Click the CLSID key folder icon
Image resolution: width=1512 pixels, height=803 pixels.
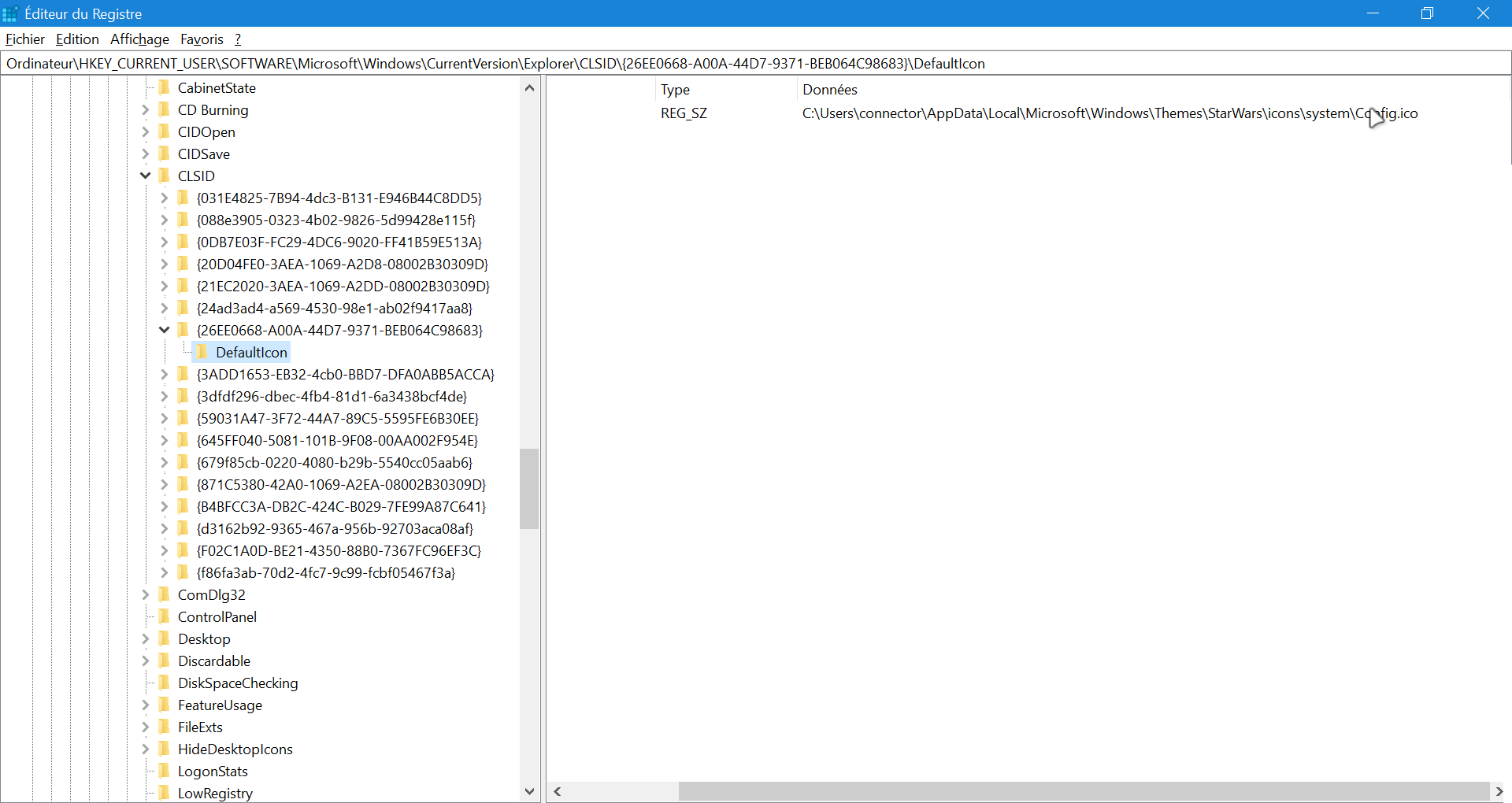click(164, 176)
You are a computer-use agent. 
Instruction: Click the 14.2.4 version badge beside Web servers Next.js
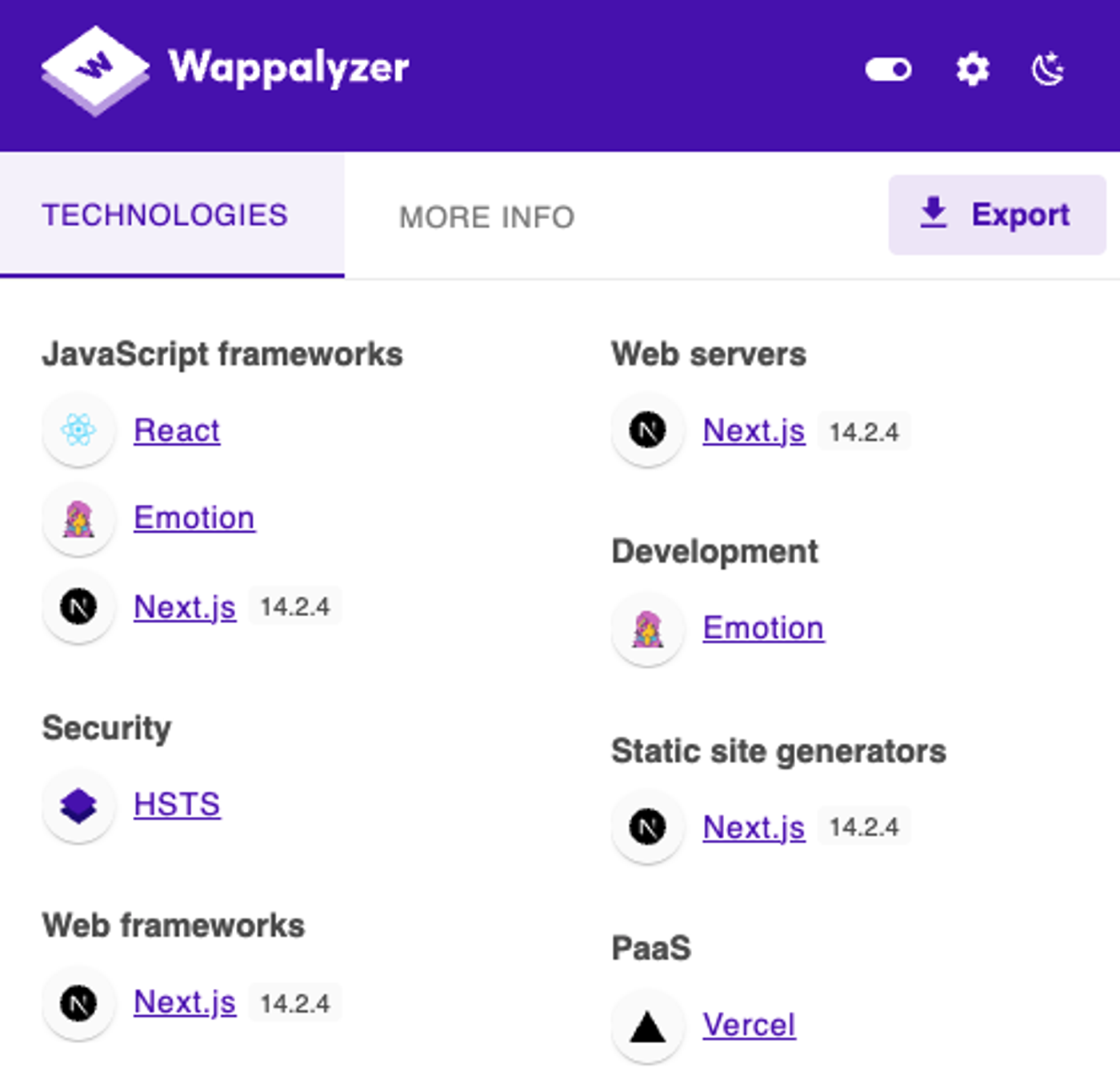(x=865, y=431)
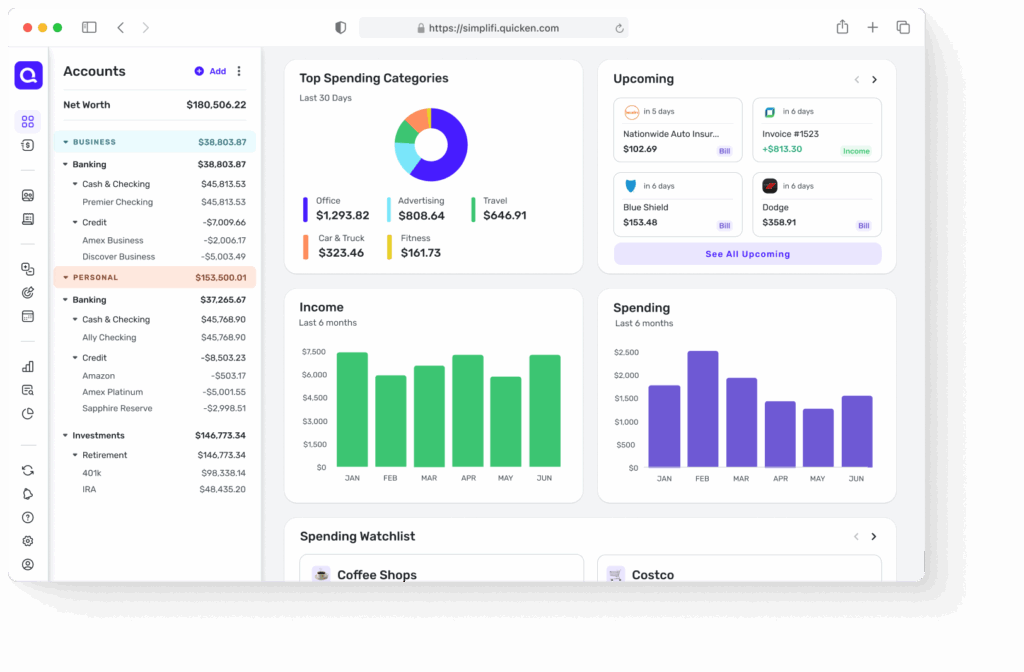Click See All Upcoming button
Image resolution: width=1024 pixels, height=672 pixels.
pos(747,254)
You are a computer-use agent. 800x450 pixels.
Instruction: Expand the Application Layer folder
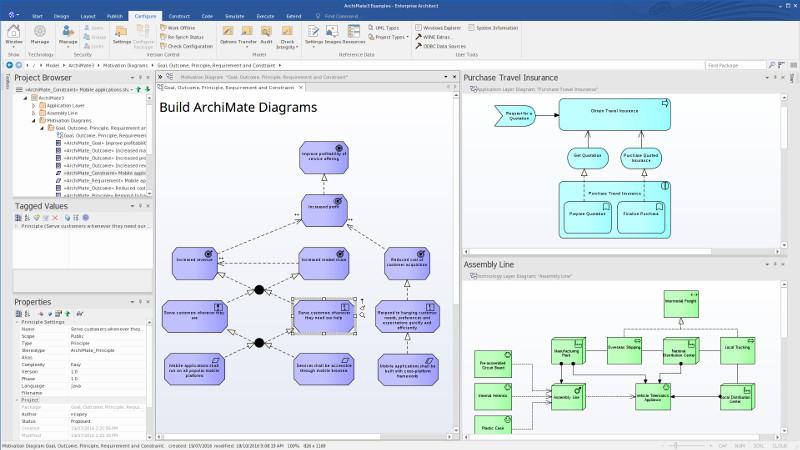click(33, 105)
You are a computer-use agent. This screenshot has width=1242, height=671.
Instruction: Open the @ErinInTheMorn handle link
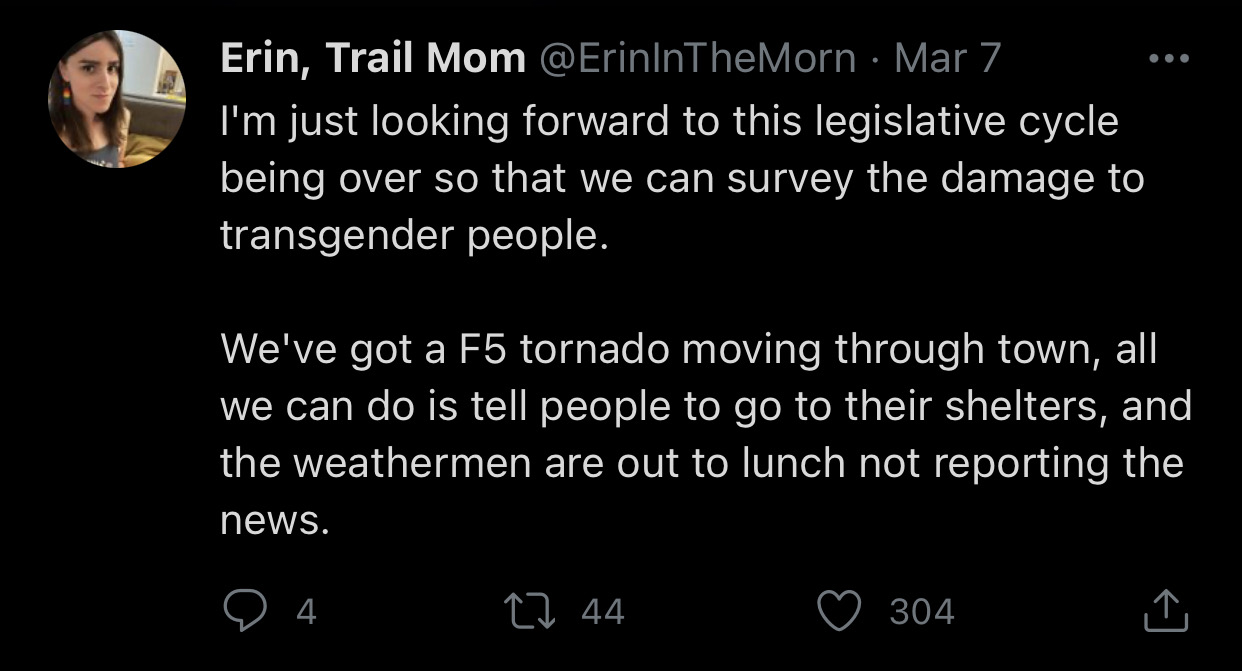coord(698,60)
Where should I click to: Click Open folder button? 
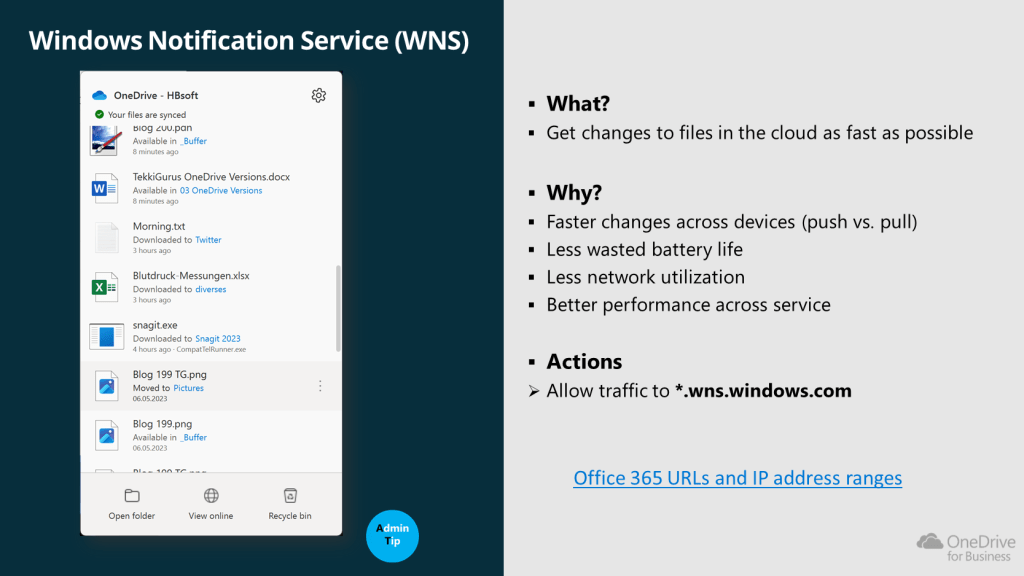tap(132, 504)
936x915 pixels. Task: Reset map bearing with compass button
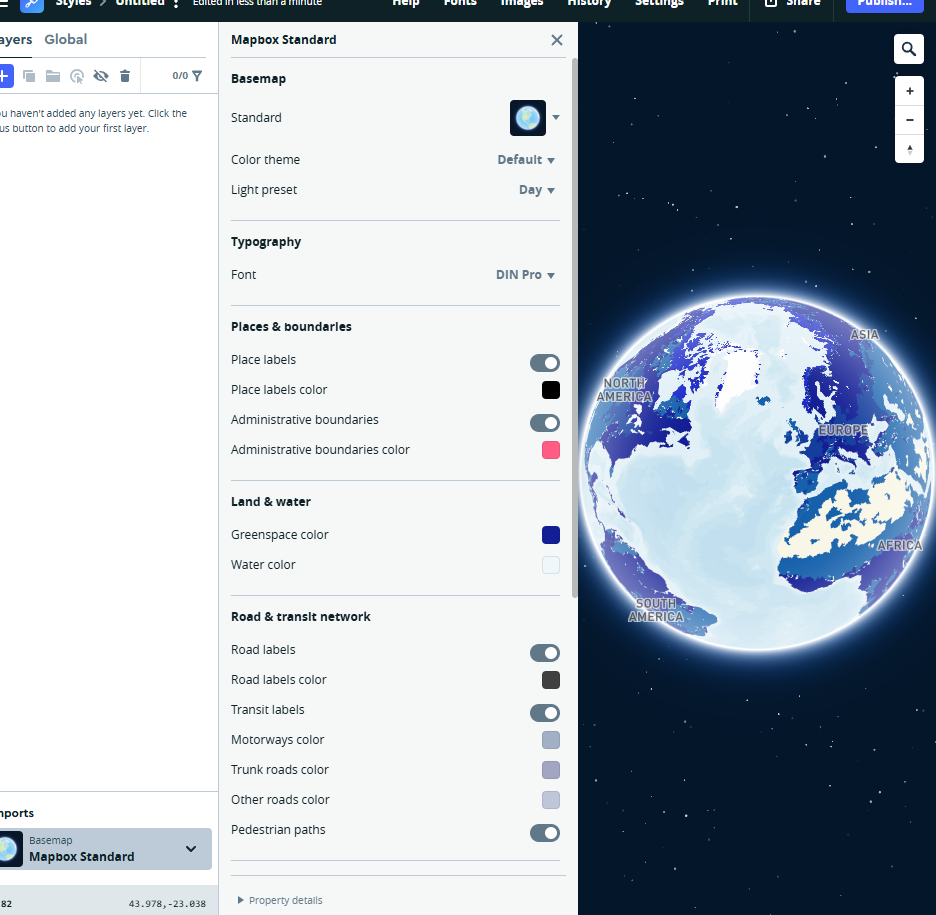tap(908, 150)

----------------

### PROBLEM TO WORK ON
Exclude the pictures, then write out every record exactly as it stands.

### ANSWER
Click the CLSID key folder icon
Image resolution: width=1512 pixels, height=803 pixels.
click(164, 176)
You are a computer-use agent. 
Instruction: Click the 14.2.4 version badge beside Web servers Next.js
(x=865, y=431)
Click See All Upcoming button
Image resolution: width=1024 pixels, height=672 pixels.
pos(747,254)
You are a computer-use agent. 800x450 pixels.
Instruction: Expand the Application Layer folder
click(33, 105)
You are a computer-use agent. This screenshot has width=1242, height=671.
Instruction: Open the @ErinInTheMorn handle link
coord(698,60)
Where should I click to: Click Open folder button? 
tap(132, 504)
936x915 pixels. Task: Reset map bearing with compass button
tap(908, 150)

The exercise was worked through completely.